1.02.2014

The Others

“Everyone seems to have a clear idea of how other people should lead their lives, but none about his or her own.” - Paulo Coelho in The Alchemist

I love this quote.  A few simple words that encapsulates the truth. We have firm idea about other people – what they should wear, who they should love, what they should eat and all the rest.   It seems so clear with other people, doesn’t it?  What it will take for them to be the person we think they should be.  It’s not as easy to see what we need to do in our own lives.

Let’s face it: It’s judgment.  It’s an ugly thing.  It takes our focus off of ourselves – our shit, our baggage, our problems, our lives and puts it squarely onto someone else.  It’s the easiest road to travel – sizing someone else up and knowing exactly what they need to do to get their life in order.

For myself, I decided to let that go.  It accomplishes nothing. It’s better for me to maintain a sense of detachment about others and what could be perceived as their “issues”.  As long as they aren’t hurting me, I don’t really give two fucks about what other people are doing.  I’m a busy gal – I’m married, I’ve got two kids, two dogs, extended family, a 9-to-5 and I’m a writer/filmmaker.

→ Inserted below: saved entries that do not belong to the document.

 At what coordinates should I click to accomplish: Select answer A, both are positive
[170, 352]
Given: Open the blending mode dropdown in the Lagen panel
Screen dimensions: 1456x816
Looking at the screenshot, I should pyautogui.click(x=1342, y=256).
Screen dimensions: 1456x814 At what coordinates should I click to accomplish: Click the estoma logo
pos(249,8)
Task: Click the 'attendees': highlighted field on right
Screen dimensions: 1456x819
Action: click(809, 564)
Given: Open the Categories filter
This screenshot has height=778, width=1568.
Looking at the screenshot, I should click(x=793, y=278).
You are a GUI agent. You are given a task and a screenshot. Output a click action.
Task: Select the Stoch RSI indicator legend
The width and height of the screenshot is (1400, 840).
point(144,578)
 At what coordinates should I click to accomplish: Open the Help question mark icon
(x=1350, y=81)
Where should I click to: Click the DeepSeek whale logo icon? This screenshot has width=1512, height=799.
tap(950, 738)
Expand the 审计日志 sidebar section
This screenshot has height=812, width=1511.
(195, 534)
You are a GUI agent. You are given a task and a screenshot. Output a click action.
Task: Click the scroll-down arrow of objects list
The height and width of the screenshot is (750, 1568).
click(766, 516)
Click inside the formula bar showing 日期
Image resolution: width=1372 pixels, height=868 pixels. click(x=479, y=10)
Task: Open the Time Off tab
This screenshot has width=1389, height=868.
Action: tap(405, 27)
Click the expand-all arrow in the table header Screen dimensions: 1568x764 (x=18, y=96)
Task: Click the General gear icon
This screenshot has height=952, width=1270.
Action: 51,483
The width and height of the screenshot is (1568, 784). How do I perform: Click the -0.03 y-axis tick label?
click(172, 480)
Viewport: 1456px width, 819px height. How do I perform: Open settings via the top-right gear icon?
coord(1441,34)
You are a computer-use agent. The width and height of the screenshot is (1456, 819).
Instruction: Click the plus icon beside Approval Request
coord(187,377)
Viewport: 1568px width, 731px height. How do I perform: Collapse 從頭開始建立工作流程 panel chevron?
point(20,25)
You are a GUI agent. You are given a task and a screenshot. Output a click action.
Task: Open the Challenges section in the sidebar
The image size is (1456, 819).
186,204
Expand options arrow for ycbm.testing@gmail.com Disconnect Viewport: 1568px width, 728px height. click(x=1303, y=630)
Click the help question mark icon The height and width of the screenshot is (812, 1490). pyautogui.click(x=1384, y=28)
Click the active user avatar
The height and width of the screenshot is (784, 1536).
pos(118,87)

I’m busy. ALL. THE. FUCKING. TIME. 

I don’t have time to worry about if people I know personally (or even peripherally) are with the wrong person, in the wrong job, fuck up their money or make any other “bad” choices.  I try to choose not to assign negative values to their circumstances. Instead I’m grateful that we’ve all been given the free will to do the best we can with what we know at the time.  You can’t live someone else’s life for them.  Who’s to say you’d be any better at it?

What other people do or do not do have very little to do with us.  It’s them working out their own shit.  Sometimes their shit intersects with our life, but we still can choose whether or not we get involved.

I’m not trying to come off as uncharitable, as if I don’t give a shit.  I’m not that mercenary.  I just know that people only change when they are ready - not at my behest.  When the time comes, I’m here – with an abundance of moral support.   I’m just not in the business of fixing people (or gently prodding them with my suggestions).  Why do they need to be fixed anyway?

Because we love them? 

Because they have so much potential? 

Because they could do so much better than that asshole?


Let’s just live and let live.  I’ll do me.  You’ll do you.  We’ll both be happy.